What do we mean by structure from motion
Structure from motion is an algorithm for reconstructing 3D structures and projection matrices from multiple views from fixed points.
Explain the main principles of how we can estimate dense depth maps from multiple images using plane sweep.
- Map each image to a reference image for several different depths.
- Compute the similarity between each image and the reference image using ZNCC(Zero mean Normalized Cross Correlation).
- Combine the results from each view by summing the scores.
- Chose the depth which fits best.
(The dept plane normal doesn’t have to fit with the reference image z. It can, for example, be Ground normal))
If an infinite line doesn’t have a vanishing point, what do we know about the orientation of the line?
The lines are parallel to the image plane ( or equivalent perpendicular to the optical axis).
Assume that you have a straight and level camera. One vertical structure is exactly the same height as the vanishing line for the horizontal plane in the image plane. What is the real height of the vertical structure?
The same as the height of the camera.
Assume we have a straight and level camera. In the image plane, there are two vertical infinite lines without a vanishing point. We then tilt the camera upwards. What happens to the lines regarding vanishing points, and what happens to the horizontal vanishing line?
The lines will get a vanishing point above the camera. The horizontal vanishing line will shift downwards.

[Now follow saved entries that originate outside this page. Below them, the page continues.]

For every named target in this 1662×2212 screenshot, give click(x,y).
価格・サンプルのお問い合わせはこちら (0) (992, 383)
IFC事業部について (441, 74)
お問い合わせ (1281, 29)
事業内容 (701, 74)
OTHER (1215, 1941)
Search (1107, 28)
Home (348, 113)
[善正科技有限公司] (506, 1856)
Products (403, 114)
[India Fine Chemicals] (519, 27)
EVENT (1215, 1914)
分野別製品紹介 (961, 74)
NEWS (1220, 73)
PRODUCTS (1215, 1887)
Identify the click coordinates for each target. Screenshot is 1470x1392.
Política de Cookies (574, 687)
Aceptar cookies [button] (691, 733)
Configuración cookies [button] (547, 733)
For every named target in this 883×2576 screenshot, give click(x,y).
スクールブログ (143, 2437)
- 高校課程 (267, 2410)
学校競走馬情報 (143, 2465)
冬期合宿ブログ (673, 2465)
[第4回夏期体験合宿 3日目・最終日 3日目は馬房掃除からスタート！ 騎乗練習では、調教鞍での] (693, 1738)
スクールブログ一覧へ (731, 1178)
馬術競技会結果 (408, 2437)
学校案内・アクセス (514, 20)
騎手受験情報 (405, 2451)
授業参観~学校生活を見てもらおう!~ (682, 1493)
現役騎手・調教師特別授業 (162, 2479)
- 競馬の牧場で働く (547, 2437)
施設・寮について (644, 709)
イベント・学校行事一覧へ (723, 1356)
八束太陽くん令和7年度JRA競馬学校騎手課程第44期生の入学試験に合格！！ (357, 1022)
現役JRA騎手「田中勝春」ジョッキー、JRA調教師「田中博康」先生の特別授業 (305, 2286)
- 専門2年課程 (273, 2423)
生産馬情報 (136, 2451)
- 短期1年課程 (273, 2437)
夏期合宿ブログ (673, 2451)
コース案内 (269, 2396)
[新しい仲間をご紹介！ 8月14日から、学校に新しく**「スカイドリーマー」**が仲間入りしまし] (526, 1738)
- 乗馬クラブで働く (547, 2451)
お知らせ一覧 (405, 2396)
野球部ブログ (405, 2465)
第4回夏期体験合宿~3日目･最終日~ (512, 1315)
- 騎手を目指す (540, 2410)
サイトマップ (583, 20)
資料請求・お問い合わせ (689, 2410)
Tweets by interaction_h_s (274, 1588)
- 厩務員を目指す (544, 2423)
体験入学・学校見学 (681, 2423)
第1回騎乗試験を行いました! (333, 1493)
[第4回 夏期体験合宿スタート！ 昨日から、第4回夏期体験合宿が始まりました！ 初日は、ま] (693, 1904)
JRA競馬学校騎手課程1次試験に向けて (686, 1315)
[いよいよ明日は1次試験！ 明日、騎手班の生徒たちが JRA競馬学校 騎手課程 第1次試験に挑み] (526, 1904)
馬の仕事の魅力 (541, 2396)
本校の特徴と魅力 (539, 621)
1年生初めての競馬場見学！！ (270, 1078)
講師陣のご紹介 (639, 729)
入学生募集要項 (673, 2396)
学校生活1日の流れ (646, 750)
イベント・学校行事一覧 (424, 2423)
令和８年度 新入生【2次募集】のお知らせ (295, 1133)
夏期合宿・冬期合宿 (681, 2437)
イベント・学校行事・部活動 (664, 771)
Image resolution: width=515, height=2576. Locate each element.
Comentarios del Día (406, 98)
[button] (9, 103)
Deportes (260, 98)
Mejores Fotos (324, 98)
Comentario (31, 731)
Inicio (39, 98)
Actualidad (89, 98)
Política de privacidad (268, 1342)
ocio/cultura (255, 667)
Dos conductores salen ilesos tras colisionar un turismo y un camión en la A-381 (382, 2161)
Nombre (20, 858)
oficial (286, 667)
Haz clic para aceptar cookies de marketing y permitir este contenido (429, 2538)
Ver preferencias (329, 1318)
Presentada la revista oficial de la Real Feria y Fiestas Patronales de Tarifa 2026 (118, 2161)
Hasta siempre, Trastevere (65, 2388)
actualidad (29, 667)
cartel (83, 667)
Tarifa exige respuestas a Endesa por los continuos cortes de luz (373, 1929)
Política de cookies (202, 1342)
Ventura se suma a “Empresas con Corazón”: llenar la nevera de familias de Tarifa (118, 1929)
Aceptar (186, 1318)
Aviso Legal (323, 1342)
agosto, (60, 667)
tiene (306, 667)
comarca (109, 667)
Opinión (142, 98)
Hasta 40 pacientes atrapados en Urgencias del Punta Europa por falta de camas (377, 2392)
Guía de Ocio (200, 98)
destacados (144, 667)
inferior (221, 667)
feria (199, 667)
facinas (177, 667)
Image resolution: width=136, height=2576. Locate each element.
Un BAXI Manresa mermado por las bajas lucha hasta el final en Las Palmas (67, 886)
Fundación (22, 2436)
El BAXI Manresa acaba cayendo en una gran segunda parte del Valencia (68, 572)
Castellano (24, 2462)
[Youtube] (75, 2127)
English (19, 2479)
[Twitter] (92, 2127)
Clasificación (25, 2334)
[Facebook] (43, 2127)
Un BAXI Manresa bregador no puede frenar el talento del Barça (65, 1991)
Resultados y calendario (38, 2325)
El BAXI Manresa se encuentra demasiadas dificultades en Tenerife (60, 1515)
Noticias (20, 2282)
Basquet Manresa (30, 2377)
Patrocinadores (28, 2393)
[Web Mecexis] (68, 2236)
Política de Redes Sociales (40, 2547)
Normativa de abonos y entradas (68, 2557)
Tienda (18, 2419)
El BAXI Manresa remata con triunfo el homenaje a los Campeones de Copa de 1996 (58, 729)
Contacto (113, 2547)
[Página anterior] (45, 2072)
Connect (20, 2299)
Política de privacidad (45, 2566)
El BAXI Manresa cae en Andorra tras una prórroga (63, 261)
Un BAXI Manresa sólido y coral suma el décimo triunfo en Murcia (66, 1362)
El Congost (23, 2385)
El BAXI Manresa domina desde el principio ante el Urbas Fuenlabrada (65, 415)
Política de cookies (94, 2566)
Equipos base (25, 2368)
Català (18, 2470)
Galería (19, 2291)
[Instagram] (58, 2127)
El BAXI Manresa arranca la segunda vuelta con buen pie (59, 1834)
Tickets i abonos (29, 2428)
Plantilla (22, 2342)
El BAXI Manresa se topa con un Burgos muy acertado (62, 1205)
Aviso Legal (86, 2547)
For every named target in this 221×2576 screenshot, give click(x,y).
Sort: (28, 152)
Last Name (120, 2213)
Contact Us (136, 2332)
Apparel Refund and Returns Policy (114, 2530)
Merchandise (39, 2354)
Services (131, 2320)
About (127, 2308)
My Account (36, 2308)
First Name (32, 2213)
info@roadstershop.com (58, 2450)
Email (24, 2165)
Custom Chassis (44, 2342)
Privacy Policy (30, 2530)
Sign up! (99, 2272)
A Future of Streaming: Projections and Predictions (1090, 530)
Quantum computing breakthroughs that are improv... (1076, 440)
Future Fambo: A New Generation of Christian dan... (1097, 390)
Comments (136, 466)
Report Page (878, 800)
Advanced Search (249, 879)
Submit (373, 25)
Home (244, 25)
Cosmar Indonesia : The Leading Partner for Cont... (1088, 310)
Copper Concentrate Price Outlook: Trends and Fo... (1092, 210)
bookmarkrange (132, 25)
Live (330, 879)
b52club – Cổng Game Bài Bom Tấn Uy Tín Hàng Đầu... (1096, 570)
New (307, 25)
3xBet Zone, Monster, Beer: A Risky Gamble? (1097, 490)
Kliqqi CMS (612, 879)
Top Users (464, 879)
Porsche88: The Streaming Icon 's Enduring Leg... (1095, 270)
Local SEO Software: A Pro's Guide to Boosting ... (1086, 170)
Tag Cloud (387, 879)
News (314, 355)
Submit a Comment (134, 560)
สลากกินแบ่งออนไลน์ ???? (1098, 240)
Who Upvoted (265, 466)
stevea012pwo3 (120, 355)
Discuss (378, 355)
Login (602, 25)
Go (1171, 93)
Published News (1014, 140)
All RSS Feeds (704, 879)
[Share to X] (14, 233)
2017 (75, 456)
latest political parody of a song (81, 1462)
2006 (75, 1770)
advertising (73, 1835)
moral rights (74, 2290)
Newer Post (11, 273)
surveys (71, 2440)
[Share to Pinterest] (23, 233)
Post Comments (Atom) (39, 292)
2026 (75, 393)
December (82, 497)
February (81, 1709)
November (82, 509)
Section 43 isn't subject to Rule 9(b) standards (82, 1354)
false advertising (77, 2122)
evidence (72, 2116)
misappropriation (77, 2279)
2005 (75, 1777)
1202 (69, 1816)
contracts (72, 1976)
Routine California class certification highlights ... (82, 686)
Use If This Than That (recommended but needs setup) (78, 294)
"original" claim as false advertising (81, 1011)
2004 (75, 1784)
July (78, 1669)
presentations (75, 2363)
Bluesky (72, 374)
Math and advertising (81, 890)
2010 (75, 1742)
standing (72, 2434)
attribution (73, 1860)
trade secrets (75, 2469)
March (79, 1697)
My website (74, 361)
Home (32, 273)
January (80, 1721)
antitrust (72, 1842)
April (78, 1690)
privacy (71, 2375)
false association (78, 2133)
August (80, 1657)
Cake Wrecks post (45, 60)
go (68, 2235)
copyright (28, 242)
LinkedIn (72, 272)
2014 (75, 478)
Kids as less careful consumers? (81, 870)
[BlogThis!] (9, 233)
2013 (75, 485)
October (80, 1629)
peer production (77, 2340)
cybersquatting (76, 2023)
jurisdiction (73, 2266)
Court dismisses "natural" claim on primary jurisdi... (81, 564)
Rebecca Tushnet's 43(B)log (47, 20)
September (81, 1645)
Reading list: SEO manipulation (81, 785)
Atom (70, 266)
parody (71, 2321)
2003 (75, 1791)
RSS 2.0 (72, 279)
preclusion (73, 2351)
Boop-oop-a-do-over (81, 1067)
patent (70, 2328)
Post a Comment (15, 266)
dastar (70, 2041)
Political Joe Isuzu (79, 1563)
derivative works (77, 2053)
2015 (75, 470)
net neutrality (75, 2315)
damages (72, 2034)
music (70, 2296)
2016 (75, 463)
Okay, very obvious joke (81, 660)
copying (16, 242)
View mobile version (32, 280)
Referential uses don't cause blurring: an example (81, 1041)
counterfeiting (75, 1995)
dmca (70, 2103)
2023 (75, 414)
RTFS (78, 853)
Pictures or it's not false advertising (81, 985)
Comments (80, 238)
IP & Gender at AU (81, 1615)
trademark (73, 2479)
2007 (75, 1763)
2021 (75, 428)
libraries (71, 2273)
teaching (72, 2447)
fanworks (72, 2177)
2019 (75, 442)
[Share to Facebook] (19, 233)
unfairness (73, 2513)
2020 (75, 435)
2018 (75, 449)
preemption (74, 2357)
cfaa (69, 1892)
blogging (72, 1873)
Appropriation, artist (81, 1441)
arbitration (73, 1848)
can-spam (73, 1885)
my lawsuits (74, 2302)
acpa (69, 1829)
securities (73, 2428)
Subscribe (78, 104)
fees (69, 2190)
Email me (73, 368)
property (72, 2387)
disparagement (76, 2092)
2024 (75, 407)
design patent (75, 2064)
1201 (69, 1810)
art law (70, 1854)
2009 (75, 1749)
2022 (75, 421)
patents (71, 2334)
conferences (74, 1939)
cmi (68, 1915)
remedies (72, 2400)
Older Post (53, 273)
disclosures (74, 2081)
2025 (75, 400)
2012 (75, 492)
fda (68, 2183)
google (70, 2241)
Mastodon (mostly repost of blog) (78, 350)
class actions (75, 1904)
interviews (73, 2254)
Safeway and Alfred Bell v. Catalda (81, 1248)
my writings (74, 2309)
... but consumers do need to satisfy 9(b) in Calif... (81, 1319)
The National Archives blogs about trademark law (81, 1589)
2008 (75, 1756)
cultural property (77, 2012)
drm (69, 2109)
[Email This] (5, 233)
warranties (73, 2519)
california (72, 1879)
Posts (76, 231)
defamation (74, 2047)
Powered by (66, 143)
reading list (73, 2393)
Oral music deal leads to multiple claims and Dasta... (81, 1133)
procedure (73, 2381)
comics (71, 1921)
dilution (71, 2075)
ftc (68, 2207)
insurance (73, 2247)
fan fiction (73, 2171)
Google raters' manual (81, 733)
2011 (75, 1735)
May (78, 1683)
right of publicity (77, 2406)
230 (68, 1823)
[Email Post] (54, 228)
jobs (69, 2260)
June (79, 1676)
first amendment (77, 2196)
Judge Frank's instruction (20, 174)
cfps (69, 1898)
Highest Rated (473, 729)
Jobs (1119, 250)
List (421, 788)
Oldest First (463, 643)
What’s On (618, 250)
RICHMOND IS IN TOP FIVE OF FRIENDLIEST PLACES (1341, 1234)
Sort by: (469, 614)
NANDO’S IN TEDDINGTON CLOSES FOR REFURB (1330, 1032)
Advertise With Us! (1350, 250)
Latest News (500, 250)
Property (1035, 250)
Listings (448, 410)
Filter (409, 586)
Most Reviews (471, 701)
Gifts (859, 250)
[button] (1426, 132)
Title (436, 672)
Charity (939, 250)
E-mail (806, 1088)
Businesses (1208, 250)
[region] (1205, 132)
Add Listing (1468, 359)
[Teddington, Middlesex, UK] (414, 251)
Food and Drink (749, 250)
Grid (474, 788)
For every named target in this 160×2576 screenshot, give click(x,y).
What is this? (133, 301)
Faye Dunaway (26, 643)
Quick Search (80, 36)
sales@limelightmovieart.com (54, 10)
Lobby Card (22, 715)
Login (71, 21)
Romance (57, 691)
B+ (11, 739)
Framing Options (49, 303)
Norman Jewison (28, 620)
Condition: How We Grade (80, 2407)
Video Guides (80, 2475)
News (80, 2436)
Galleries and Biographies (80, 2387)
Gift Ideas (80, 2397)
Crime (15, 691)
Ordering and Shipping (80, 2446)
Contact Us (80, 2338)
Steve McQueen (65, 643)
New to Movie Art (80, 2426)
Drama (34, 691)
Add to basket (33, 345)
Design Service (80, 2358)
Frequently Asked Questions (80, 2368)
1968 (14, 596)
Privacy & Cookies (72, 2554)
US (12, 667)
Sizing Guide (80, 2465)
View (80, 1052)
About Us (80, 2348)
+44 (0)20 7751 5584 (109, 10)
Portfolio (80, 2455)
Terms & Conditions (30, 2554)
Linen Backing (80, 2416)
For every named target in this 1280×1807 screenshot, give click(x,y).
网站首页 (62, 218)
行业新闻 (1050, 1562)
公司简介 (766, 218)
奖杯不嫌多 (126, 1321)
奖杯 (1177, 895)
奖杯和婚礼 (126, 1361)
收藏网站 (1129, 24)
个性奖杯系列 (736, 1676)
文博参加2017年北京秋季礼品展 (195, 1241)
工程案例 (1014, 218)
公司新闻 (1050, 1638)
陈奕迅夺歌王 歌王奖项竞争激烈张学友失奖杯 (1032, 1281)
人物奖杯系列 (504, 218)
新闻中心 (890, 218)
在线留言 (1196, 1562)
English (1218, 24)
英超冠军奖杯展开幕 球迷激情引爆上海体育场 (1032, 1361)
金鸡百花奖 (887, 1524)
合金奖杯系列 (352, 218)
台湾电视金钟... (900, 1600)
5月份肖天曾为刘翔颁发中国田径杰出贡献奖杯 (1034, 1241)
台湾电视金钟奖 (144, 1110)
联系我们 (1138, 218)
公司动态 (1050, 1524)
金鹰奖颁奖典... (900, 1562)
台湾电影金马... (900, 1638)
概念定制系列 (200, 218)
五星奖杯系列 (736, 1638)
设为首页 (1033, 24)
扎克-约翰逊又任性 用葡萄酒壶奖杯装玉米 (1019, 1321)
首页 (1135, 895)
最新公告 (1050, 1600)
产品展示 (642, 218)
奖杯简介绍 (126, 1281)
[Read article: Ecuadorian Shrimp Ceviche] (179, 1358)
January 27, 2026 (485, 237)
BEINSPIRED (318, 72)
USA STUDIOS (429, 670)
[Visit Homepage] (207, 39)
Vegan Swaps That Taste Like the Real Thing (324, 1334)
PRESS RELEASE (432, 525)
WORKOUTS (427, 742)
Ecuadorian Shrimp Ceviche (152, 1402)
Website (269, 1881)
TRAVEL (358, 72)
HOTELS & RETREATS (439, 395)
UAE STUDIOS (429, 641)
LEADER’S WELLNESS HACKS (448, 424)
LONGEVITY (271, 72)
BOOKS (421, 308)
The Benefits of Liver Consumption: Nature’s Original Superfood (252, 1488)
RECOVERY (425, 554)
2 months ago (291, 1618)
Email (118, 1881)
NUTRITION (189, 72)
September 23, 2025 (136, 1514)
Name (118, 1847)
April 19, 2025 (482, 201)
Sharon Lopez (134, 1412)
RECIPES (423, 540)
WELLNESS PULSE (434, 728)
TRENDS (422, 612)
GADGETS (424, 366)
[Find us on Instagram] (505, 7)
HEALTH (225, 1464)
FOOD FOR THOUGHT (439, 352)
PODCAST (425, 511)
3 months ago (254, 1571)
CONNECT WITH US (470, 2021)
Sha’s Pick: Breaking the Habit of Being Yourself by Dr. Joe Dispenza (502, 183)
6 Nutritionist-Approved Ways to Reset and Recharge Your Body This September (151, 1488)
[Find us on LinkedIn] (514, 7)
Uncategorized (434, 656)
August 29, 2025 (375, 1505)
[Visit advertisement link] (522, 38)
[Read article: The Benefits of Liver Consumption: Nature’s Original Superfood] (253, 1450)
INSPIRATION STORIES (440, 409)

Name at least one bundle adjustment library
GTSAM, RealityCapture, SBA, Ceres, Bundler…
Describe how to estimate camera pose when we have a single view of a planar world scene, and known H and K.
- u = K[r1, r2, r3, t]x
- H = K[r1, r2, t]
- [r1, r2, t]= (to scale) K^-1 * H = M
- [r1, r2, t] = +/- lambda * M
- r3 = +/-(r1 x r2)
- r3 sign is choosen so that det(R) = 1
- Choose the solution where camera is over the scene ,